→ Description of the task
Please copy out the lines below, from the first one through the line containing "point(702,415)", with both ends included and each line reproduced without any change.

Element and text position data:

.....

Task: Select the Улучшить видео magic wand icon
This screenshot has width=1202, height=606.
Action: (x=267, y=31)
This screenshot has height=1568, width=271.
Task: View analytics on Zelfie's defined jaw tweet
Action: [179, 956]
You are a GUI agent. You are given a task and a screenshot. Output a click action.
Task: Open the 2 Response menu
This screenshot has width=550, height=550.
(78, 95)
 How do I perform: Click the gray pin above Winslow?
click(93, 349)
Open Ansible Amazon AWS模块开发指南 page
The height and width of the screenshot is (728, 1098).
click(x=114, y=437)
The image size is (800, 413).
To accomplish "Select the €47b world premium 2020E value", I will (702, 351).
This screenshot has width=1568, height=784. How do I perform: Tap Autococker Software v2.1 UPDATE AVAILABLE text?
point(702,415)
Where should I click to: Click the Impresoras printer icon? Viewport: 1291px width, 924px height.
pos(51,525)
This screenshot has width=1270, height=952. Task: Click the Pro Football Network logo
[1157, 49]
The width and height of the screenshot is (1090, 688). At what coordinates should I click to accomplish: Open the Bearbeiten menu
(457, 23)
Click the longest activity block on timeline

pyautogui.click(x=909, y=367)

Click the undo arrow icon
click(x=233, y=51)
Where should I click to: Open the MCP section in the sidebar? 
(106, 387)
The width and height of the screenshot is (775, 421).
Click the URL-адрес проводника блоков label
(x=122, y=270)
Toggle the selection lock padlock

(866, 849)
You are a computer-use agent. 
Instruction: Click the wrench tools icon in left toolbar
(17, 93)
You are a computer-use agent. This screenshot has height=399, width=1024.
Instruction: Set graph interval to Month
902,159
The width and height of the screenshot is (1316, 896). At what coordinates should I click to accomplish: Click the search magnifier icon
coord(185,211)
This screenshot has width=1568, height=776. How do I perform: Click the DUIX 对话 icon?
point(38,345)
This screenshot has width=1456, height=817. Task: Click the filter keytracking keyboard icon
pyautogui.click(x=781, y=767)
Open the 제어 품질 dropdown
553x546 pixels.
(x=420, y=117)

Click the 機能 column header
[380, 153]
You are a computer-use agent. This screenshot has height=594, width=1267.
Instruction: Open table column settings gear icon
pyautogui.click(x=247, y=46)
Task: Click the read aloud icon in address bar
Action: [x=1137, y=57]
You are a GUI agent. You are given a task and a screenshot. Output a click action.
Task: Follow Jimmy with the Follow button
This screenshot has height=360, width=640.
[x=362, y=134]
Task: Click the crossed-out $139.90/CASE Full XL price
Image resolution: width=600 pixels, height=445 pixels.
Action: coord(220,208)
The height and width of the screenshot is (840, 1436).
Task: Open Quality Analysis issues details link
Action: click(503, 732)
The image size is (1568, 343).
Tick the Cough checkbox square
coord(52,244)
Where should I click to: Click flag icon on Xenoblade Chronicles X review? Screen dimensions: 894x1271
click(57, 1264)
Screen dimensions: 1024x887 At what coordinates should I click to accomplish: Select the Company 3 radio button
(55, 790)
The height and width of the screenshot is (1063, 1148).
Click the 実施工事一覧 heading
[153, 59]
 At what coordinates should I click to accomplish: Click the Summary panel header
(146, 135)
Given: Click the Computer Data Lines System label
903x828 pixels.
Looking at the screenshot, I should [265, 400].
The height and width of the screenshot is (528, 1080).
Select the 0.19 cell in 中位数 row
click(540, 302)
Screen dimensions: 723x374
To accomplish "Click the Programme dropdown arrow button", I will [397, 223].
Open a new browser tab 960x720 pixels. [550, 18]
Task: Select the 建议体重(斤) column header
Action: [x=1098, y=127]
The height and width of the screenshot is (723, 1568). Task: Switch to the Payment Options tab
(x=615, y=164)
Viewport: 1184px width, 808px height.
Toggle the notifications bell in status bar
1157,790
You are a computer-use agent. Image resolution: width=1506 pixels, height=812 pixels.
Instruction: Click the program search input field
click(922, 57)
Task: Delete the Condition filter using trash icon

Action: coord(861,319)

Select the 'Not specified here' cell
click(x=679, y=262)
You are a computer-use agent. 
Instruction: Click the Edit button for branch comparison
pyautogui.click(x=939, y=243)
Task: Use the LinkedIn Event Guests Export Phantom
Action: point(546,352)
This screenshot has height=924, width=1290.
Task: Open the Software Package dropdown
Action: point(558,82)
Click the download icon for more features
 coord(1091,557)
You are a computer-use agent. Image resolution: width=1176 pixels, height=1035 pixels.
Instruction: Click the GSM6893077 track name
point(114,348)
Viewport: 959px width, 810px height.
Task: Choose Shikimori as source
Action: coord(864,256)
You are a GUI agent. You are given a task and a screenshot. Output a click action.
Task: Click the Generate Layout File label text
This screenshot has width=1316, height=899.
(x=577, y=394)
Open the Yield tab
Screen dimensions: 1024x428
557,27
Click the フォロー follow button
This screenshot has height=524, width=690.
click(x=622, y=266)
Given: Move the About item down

.....

→ Output below
Task: Select the Улучшить видео magic wand icon
This screenshot has width=1202, height=606.
Action: (x=267, y=31)
This screenshot has height=1568, width=271.
Task: View analytics on Zelfie's defined jaw tweet
Action: [179, 956]
You are a GUI agent. You are given a task and a screenshot. Output a click action.
Task: Open the 2 Response menu
This screenshot has width=550, height=550.
(78, 95)
 How do I perform: Click the gray pin above Winslow?
click(93, 349)
Open Ansible Amazon AWS模块开发指南 page
The height and width of the screenshot is (728, 1098).
click(x=114, y=437)
The image size is (800, 413).
To accomplish "Select the €47b world premium 2020E value", I will (702, 351).
This screenshot has width=1568, height=784. How do I perform: Tap Autococker Software v2.1 UPDATE AVAILABLE text?
point(702,415)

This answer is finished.